Studio album by McCoy Tyner
- Released: August 1965
- Recorded: December 2 & 7–8, 1964
- Studio: Van Gelder Studio, Englewood Cliffs
- Genre: Jazz
- Length: 32:08 original LP 48:26 CD reissue
- Label: Impulse! A-79
- Producer: Bob Thiele

McCoy Tyner chronology
| Today and Tomorrow (1964) | McCoy Tyner Plays Ellington (1965) | The Real McCoy (1967) |

= McCoy Tyner Plays Ellington =

McCoy Tyner Plays Ellington is the sixth album by American jazz pianist McCoy Tyner. It was recorded in December 1964 and released on the Impulse! label in 1965. It features performances by Tyner with his John Coltrane bandmates: bassist Jimmy Garrison and drummer Elvin Jones. Percussionists Willie Rodriguez and Johnny Pacheco appear on four of the tracks.
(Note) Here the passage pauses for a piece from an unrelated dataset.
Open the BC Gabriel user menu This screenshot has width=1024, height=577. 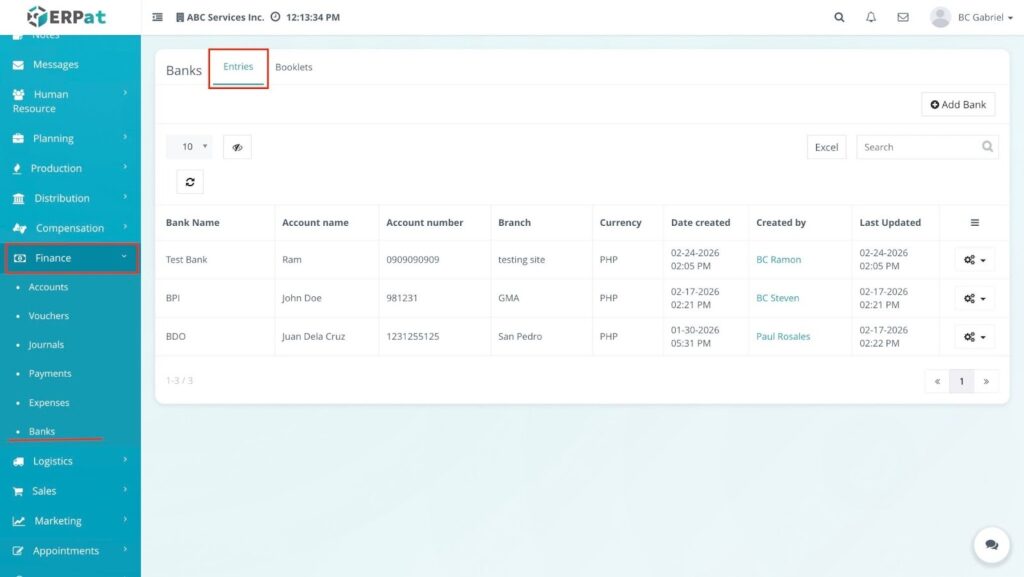972,17
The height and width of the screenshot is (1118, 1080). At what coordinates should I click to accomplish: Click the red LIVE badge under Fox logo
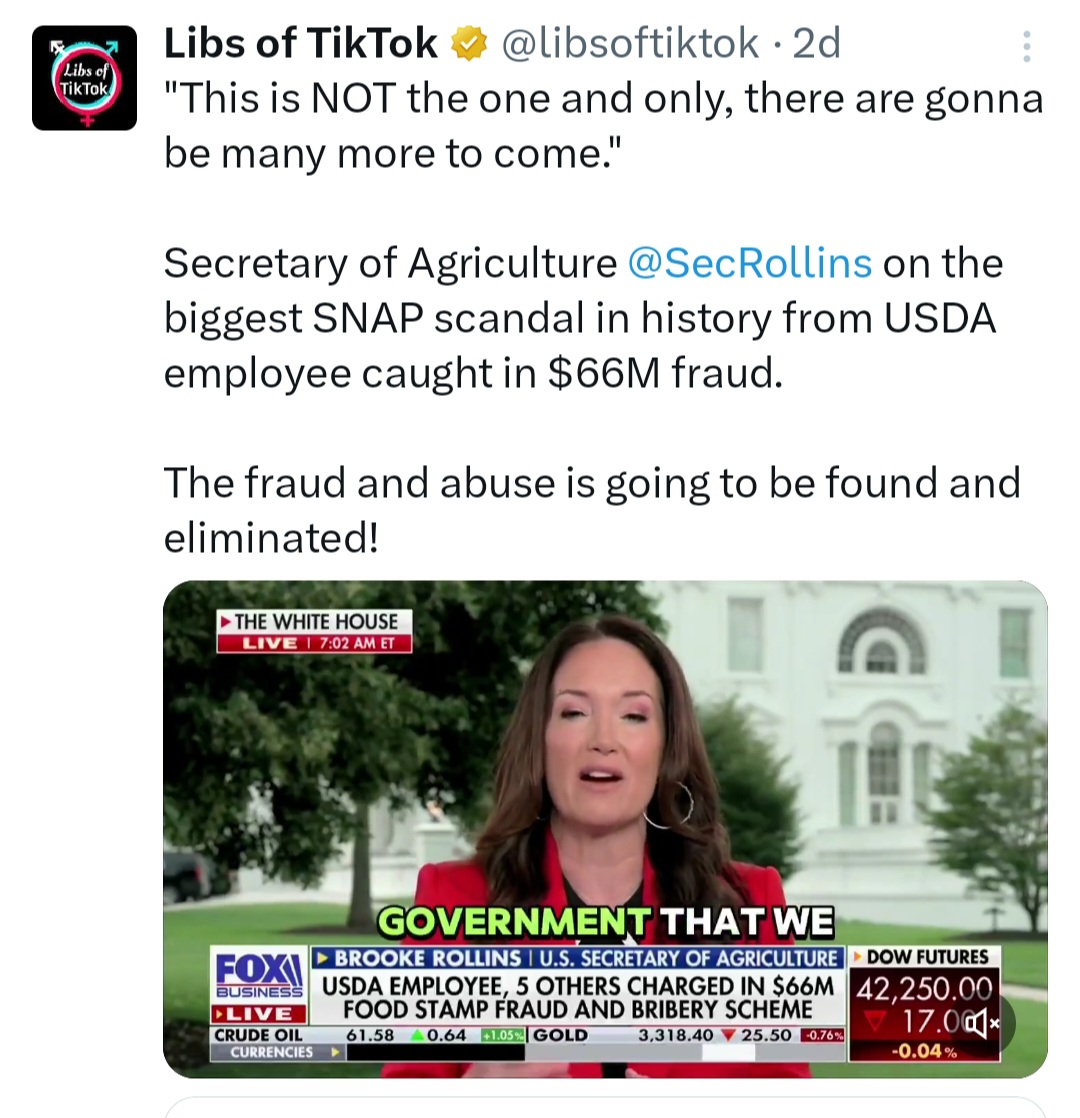259,1013
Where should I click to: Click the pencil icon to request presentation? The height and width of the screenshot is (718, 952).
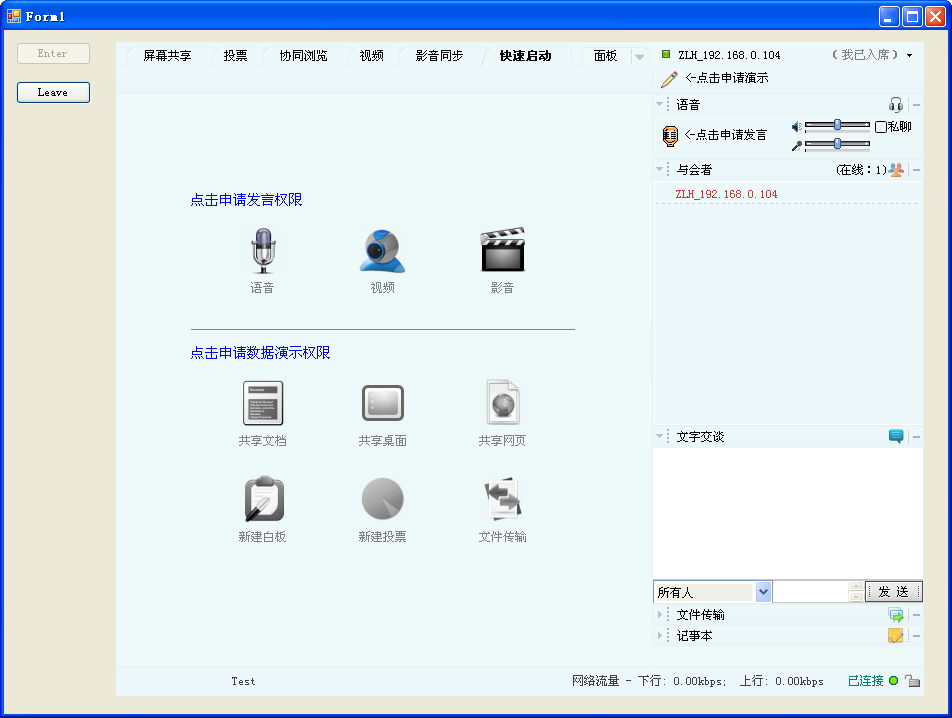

It would be Tyner's last effort for the label, before signing with Blue Note.

Professional ratings
Review scores
| Source | Rating |
| Allmusic | Star |
| Down Beat | Star |
| The Rolling Stone Jazz Record Guide | Star |
| The Penguin Guide to Jazz Recordings | Star Half star |

==Reception==
The Allmusic review by Scott Yanow states that "This is an excellent outing that displays both Tyner's debt to the jazz tradition and his increasingly original style".

== Track listing ==
1. "Duke's Place" (Ellington, Katz, Thiele) - 3:18
2. "Caravan" (Ellington, Mills, Tizol) - 3:32
3. "Solitude" (DeLange, Ellington, Mills) - 5:09
4. "Searchin'" (Allen, Ellington) - 4:33
5. "Mr. Gentle and Mr. Cool" (Baker, Ellington) - 6:28
6. "Satin Doll" (Ellington, Mercer, Strayhorn) - 4:10
7. "Gypsy Without a Song" (Ellington, Gordon, Lou Singer, Tizol) - 4:58

Bonus tracks on CD:
1. - "It Don't Mean a Thing (If It Ain't Got That Swing)" (Ellington, Mills) - 4:02
2. "I Got It Bad (and That Ain't Good)" (Ellington, Webster) - 5:57
3. "Gypsy Without a Song" [Alternate Take] - 6:14

Recorded on December 2 (#8, 9), 7 (#3, 5, 7, 10) & 8 (#1, 2, 4, 6), 1964

== Personnel ==
- McCoy Tyner - piano
- Jimmy Garrison - bass
- Elvin Jones - drums
- Willie Rodriguez - congas & percussion (tracks 1–2, 4, 6)
- Johnny Pacheco - percussion (tracks 1–2, 4, 6)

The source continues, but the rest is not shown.